▶ _AIM_: Please quote the material from the line with "The image size" to the line with "Action: coord(734,135)", both included, word for word, leaving the pictures out of your answer.

— START SOURCE RECORDS —

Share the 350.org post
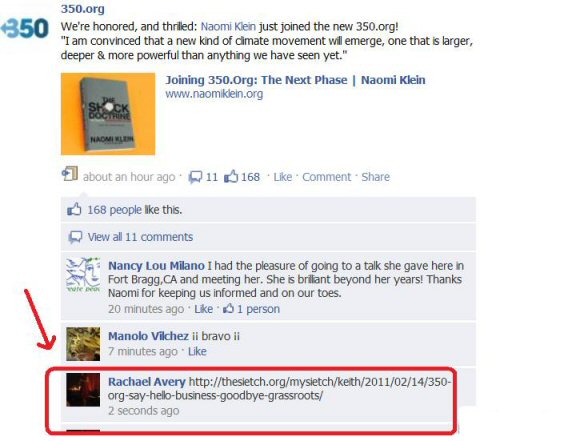Screen dimensions: 568x441 [375, 177]
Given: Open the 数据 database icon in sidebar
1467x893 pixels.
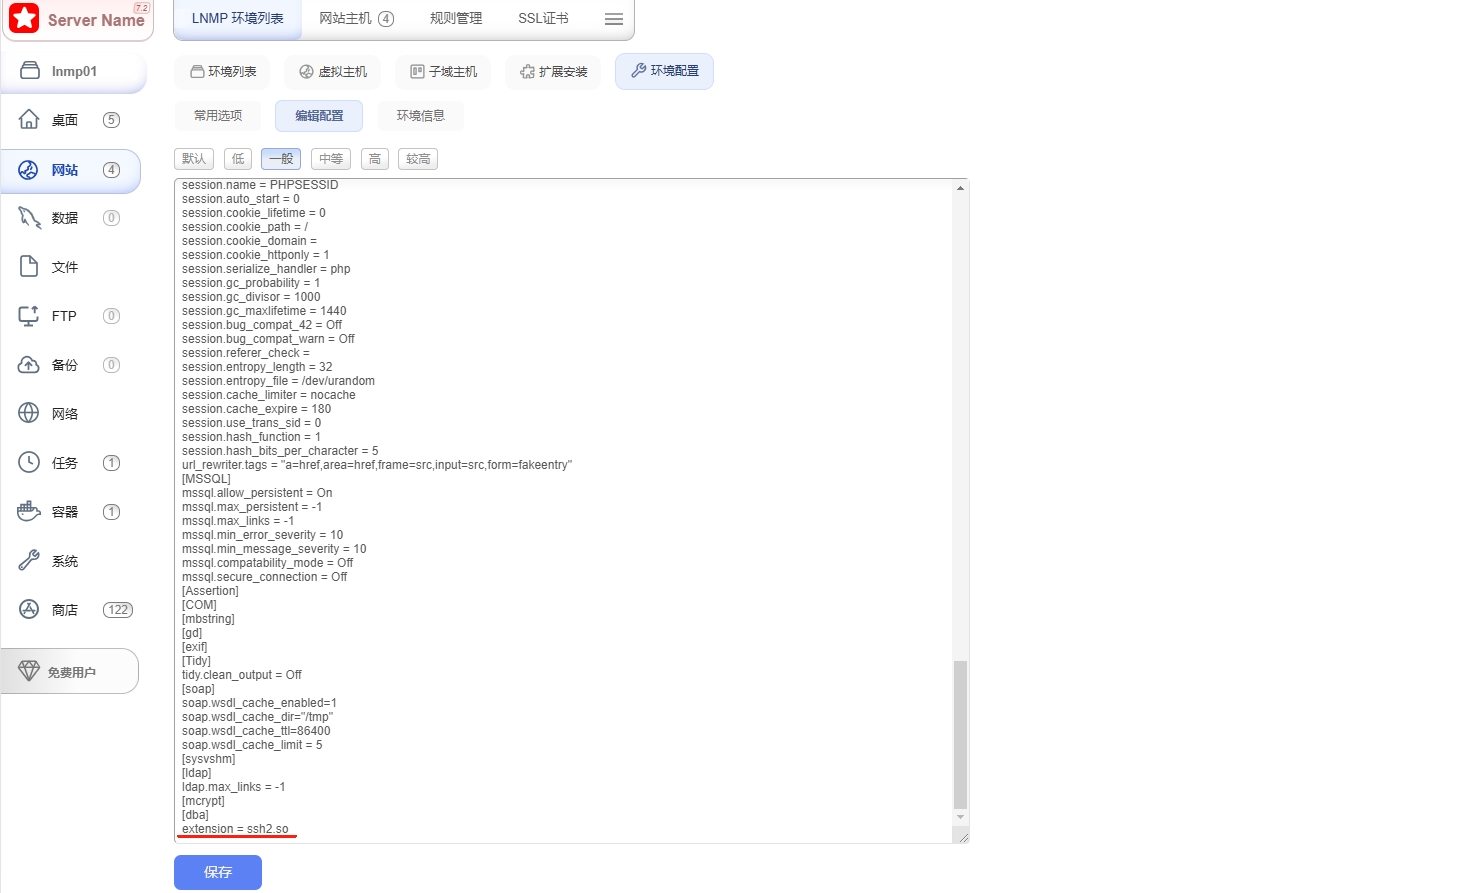Looking at the screenshot, I should 30,218.
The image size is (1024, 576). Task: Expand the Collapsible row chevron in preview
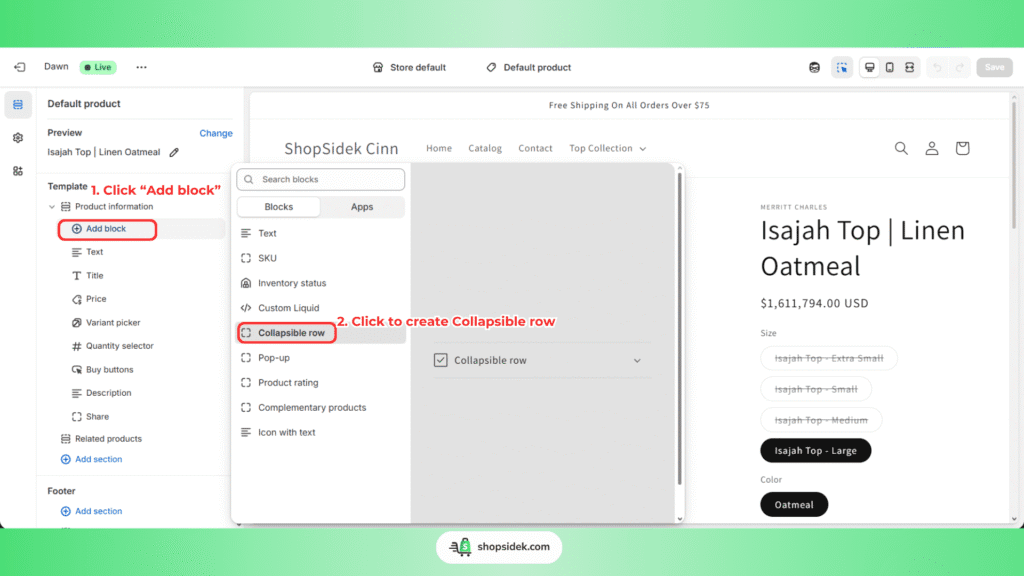[637, 361]
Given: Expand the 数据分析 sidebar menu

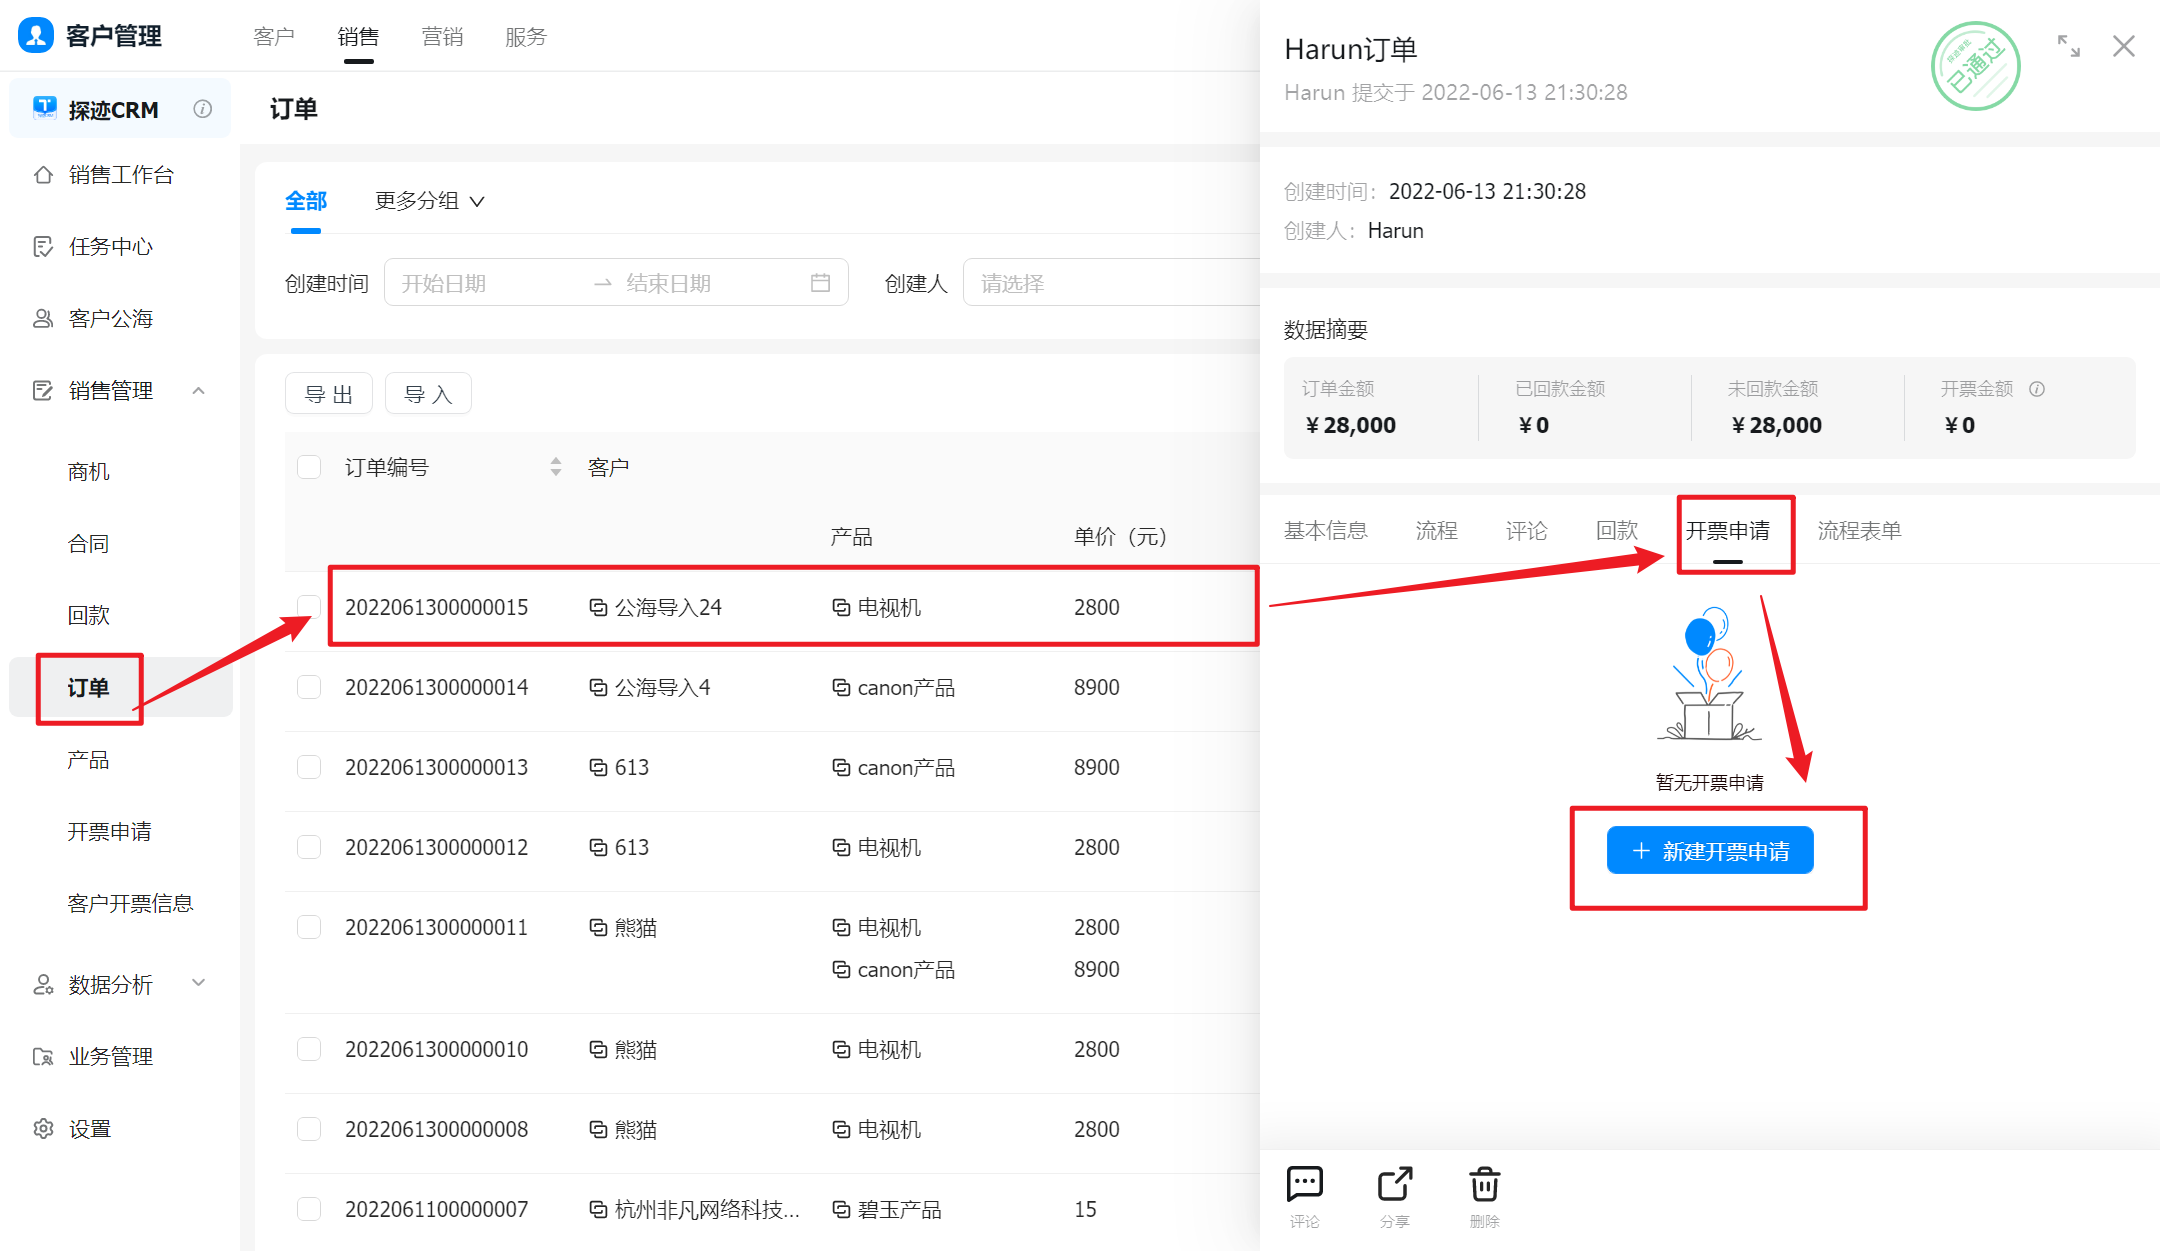Looking at the screenshot, I should coord(198,983).
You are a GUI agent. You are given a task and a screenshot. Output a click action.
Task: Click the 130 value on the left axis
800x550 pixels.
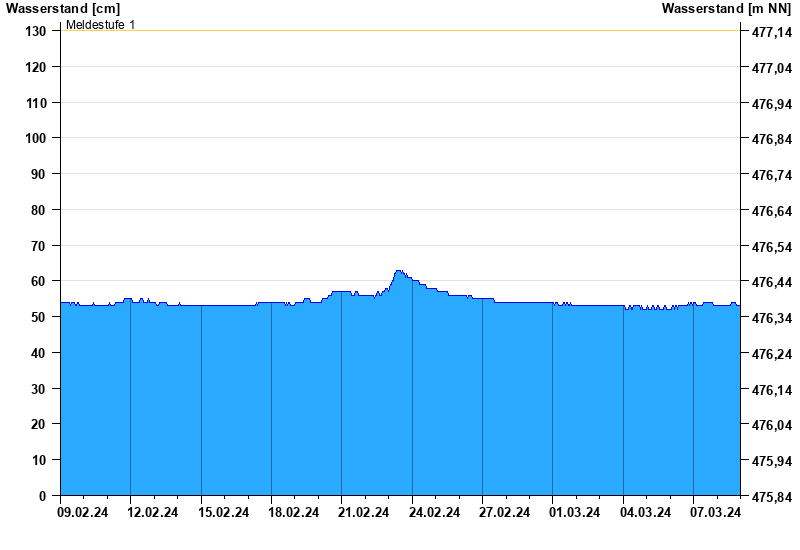click(x=36, y=31)
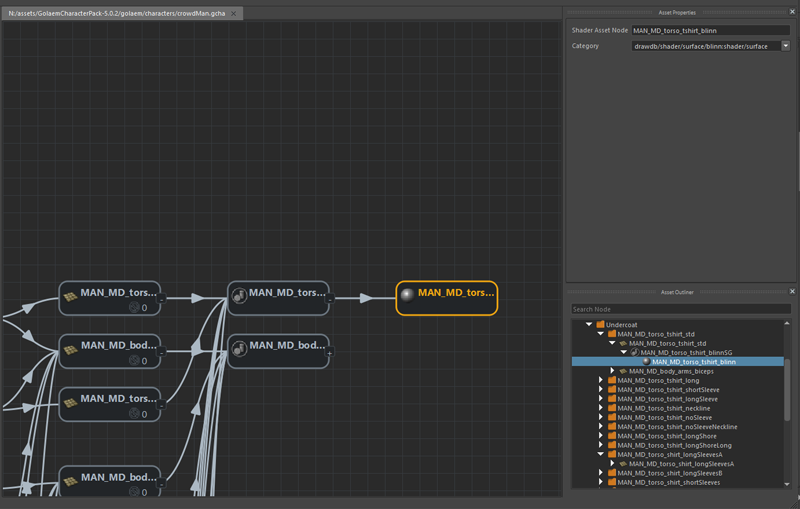This screenshot has height=509, width=800.
Task: Click the MAN_MD_torso_tshirt_blinnSG shading group icon
Action: click(x=635, y=352)
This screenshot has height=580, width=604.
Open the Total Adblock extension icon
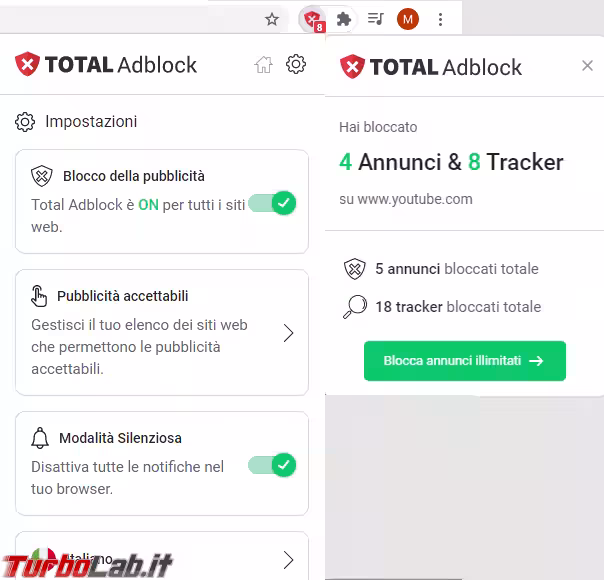click(x=313, y=19)
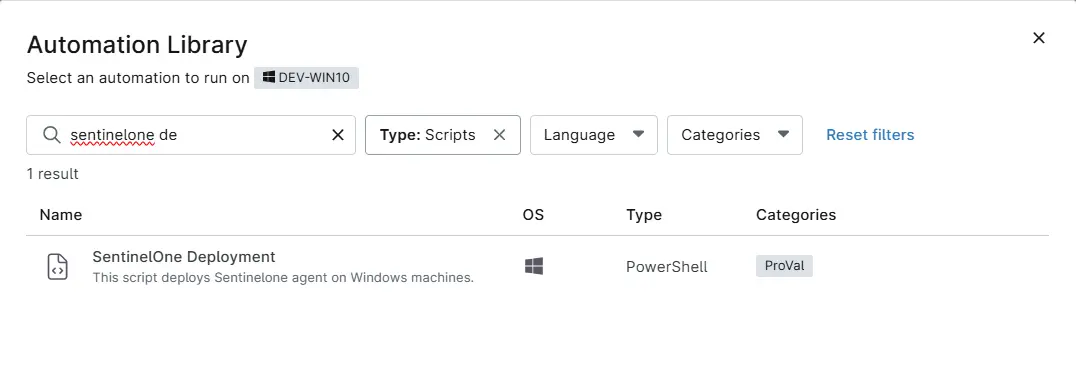The width and height of the screenshot is (1076, 386).
Task: Expand the Categories filter dropdown
Action: coord(734,135)
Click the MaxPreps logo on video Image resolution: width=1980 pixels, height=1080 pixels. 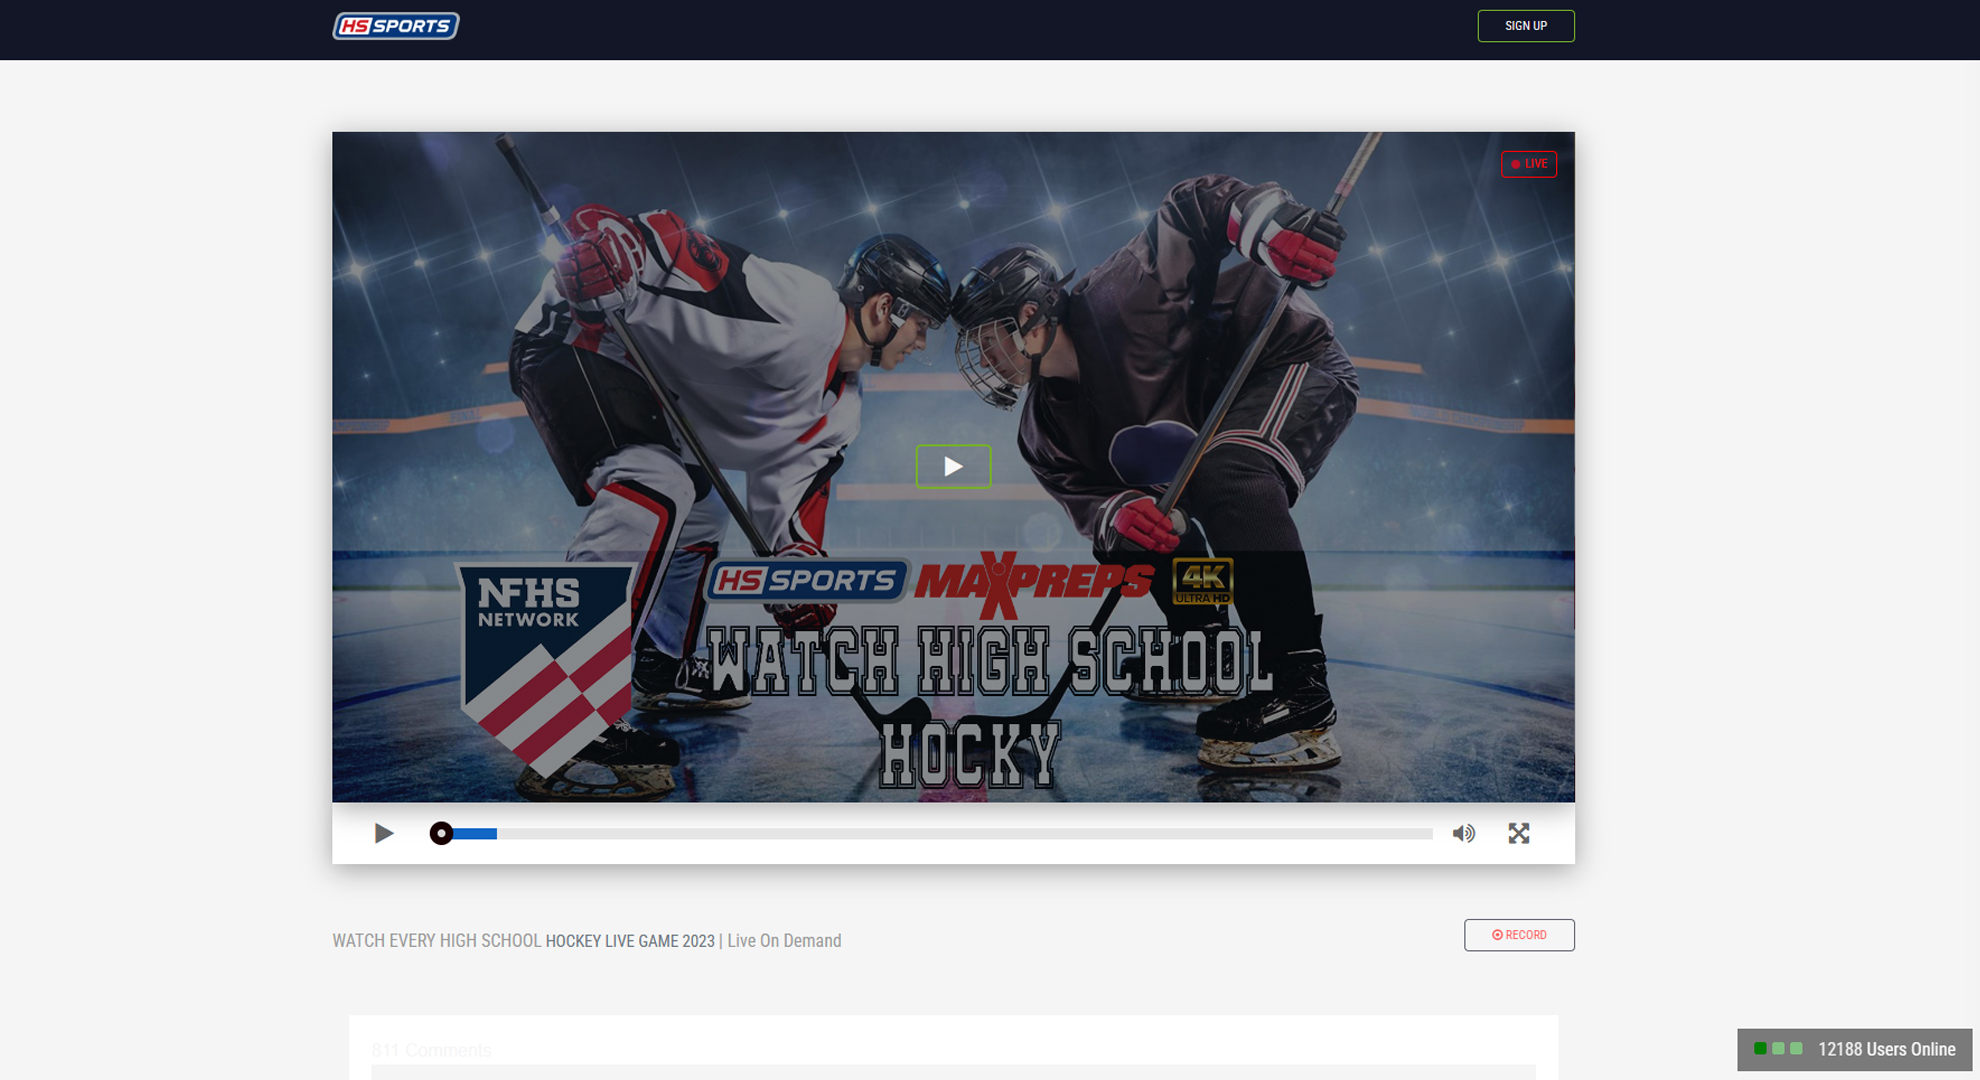[1033, 582]
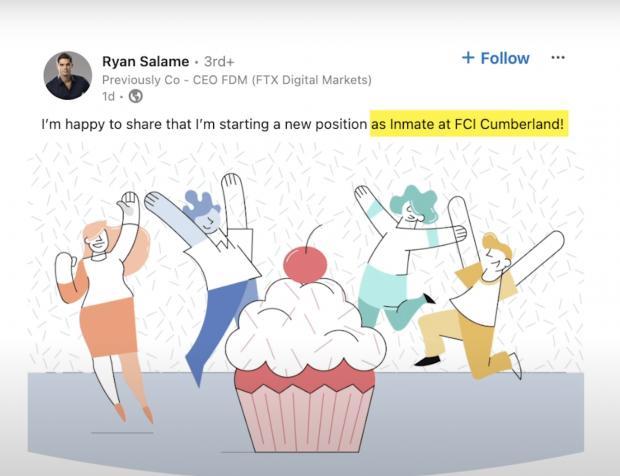Click the globe public visibility icon
This screenshot has width=620, height=476.
(136, 96)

— END SOURCE RECORDS —

▶ _RESPONSE TO THIS EXERCISE_:
The image size is (1024, 576). Task: Expand the Collapsible row chevron in preview
[637, 361]
Given: Expand the 数据分析 sidebar menu

Looking at the screenshot, I should coord(198,983).
You are a GUI agent. You are given a task and a screenshot. Output a click action.
Task: Click the 130 value on the left axis
800x550 pixels.
click(x=36, y=31)
This screenshot has height=509, width=800.
Task: Click the MAN_MD_torso_tshirt_blinnSG shading group icon
Action: click(x=635, y=352)
This screenshot has height=580, width=604.
Open the Total Adblock extension icon
click(x=313, y=19)
The width and height of the screenshot is (1076, 386).
Task: Expand the Categories filter dropdown
Action: coord(734,135)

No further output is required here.